Records pointing to text and elements:

>>>

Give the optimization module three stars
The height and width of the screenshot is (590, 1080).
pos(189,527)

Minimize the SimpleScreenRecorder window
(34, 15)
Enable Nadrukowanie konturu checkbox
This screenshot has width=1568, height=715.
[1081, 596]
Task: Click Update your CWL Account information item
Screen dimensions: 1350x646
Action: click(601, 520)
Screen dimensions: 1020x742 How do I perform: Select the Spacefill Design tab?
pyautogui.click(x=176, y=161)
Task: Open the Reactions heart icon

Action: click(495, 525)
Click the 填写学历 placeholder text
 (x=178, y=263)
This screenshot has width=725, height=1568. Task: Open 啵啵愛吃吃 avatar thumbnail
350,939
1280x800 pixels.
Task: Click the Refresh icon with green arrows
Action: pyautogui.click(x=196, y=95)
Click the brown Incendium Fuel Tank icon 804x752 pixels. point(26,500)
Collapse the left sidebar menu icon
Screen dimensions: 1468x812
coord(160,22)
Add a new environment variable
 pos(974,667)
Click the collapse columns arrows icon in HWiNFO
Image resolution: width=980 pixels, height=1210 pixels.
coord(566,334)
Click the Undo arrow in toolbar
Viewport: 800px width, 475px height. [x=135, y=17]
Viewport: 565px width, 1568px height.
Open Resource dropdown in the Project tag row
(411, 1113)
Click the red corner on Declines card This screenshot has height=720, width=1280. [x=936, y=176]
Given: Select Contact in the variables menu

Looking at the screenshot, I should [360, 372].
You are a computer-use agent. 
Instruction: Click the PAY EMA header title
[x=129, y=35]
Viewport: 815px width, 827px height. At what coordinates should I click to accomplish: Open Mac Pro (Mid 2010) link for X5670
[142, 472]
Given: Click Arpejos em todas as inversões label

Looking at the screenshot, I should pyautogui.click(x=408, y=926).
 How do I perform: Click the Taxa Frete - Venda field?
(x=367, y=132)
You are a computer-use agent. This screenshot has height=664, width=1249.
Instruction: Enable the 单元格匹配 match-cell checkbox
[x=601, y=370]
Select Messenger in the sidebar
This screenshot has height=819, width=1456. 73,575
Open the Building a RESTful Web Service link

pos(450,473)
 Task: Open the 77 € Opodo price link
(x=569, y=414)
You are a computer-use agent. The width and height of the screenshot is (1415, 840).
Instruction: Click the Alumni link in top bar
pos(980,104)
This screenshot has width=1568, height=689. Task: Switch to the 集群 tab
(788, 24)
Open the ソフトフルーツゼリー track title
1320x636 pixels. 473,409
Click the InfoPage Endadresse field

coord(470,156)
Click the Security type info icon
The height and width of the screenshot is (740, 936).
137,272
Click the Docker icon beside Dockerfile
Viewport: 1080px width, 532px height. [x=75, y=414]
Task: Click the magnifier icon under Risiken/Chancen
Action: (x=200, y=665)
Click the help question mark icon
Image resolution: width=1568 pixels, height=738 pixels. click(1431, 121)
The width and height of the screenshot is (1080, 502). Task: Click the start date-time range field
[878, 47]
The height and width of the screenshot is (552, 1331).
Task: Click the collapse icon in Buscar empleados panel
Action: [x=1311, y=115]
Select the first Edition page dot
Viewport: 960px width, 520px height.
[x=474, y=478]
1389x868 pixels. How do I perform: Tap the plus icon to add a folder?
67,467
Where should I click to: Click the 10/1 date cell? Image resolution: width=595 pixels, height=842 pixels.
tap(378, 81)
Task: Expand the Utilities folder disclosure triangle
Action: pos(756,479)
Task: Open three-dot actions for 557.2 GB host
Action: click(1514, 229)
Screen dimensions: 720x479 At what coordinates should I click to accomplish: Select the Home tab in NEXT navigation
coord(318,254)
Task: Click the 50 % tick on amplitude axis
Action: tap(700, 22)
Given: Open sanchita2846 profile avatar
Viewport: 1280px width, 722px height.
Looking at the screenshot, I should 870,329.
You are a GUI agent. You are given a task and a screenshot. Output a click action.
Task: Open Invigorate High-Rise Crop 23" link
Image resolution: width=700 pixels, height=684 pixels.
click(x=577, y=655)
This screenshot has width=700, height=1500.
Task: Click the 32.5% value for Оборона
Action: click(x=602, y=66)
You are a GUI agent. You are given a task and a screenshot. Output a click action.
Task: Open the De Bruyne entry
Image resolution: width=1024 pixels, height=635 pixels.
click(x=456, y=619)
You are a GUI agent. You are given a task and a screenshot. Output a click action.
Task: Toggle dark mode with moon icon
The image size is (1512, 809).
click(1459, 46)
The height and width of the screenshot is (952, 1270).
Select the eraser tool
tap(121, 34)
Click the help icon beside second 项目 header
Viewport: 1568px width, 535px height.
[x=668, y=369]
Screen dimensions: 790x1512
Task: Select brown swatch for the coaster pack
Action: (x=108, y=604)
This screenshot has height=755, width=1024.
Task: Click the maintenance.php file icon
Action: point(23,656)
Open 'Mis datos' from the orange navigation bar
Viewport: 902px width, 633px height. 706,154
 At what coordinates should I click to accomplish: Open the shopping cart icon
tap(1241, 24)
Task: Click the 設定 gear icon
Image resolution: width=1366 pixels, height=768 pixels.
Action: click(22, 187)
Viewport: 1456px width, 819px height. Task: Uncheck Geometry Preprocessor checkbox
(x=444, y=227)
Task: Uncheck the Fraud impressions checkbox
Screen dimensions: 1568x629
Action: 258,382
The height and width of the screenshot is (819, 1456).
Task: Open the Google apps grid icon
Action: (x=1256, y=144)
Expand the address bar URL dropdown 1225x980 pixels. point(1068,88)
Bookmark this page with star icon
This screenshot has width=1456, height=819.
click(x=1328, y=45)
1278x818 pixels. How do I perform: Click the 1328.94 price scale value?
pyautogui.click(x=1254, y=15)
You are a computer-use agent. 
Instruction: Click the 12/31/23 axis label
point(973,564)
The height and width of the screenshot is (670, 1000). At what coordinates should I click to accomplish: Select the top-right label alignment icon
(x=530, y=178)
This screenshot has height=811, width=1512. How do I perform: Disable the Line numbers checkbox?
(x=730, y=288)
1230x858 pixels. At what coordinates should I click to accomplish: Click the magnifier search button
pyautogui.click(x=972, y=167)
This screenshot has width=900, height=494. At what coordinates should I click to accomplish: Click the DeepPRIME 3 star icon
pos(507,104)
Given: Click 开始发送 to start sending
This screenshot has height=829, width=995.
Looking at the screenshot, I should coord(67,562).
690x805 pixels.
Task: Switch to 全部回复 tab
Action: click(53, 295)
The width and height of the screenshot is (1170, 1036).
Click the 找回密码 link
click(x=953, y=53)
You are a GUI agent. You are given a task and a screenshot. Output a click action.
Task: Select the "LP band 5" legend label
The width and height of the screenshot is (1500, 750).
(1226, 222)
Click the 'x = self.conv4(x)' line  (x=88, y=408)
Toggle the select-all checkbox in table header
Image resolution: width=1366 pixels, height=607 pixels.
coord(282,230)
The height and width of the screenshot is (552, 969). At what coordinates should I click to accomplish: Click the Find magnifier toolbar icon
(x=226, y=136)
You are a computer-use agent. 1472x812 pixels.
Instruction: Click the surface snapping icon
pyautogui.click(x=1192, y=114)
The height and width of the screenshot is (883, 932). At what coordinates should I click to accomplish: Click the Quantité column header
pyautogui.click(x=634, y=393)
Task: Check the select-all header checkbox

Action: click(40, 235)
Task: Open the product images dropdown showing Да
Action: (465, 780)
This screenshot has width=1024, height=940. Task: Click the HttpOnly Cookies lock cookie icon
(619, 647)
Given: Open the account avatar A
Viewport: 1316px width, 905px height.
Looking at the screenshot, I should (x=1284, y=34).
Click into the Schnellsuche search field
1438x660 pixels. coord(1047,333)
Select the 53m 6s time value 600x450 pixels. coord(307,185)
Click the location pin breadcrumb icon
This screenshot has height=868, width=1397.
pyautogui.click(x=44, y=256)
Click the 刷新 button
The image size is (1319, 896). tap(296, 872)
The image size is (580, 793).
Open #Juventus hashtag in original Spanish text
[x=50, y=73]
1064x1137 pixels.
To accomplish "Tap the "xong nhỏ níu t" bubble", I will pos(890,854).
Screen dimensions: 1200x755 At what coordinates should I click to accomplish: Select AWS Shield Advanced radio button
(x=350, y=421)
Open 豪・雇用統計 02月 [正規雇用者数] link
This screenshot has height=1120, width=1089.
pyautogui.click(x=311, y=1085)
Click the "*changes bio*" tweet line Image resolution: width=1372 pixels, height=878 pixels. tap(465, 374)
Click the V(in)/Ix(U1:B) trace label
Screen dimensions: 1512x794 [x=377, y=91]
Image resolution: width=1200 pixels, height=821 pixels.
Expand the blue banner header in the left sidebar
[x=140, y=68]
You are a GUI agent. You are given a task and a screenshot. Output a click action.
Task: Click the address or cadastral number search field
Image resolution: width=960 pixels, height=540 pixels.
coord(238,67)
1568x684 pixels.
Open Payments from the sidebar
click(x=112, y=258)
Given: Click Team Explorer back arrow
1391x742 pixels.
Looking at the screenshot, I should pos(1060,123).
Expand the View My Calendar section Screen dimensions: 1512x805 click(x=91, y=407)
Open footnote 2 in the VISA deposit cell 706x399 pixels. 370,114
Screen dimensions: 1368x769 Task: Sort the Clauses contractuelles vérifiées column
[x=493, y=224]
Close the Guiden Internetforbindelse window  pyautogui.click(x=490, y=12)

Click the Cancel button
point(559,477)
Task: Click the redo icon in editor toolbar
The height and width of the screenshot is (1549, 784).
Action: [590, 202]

<<<

Copy these lines verbatim, beginning at the line containing "Image resolution: width=1200" and ending after the line containing "Looking at the screenshot, I should pos(1060,123).".

Image resolution: width=1200 pixels, height=821 pixels.
Expand the blue banner header in the left sidebar
[x=140, y=68]
You are a GUI agent. You are given a task and a screenshot. Output a click action.
Task: Click the address or cadastral number search field
Image resolution: width=960 pixels, height=540 pixels.
coord(238,67)
1568x684 pixels.
Open Payments from the sidebar
click(x=112, y=258)
Given: Click Team Explorer back arrow
1391x742 pixels.
Looking at the screenshot, I should pos(1060,123).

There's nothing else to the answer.